Thursday, November 29, 2018

Ever More Russian Analysts See Putin Regime Running Out of Time, Solovey Says

Paul Goble

            Staunton, November 28 – Over the last eight to ten months, Valery Solovey says, most analysts in Russia have sharply reduced their assessment of just how long the Putin regime has to right itself. In the spring, most thought it had “from five to ten years;” now, “the very same people assess its safety margin at two to three years.”

            In a comment for the Nezygar telegram channel, the MGIMO professor and frequent commentator on Russian politics suggests that the reason for that has been the obvious declinein “the quality of rule” at all levels and “the growth in the number of administrative errors and stupidities” officials have committed (

            That has been accompanied, Solovey continues, by a sharp decline in the popularity of the regime among the Russian populace and by a growing sense among in the analytic community that this is not only irreversible but also represents a serious danger because it deprives the regime of its chief support.

            At the same time, he says, officials and those in the economic and financial sector have begun to display if “not yet apocalyptic but extremely worrying expectations” that the existing system is “approaching its historical end.” Such feelings have become both widespread and obvious “for the first time,” the analyst says.

            “No one seriously believes in the possibility of changing these negative trends and saving the system,” although various efforts are being made to try to suggest that this is possible. But all of them bear the marks of “imitation,” cynicism, and even desperation, Solovey argues.

            And the behavior of those in positions of authority has only called attention to this by “the conscious and unconscious ignoring of any social conventions” and the willingness to say and do things that reflect the fears of those who do so that they have no way to win back the population and so must celebrate while they still can.

            If a capable opposition movement were to emerge, Solovey says, “the development of [these] negative trends will sharply accelerate.”
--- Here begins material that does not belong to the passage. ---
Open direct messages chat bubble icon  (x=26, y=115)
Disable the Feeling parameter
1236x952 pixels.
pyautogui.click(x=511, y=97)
                Solovey is correctly describing a trend in the Russian commentariat. Whether he or they are in fact correct or whether there is in this case as there has been before a kind of group think that leads many or even most to go now in one direction and now in another is less certain; and consequently, one must beware of viewing this mirror of Russian reality as without distortion.

            But to the extent that so many are shifting their assessments in the direction the MGIMO professor points to, it is important to take note of that, however often the commentariat in Moscow has been wrong before.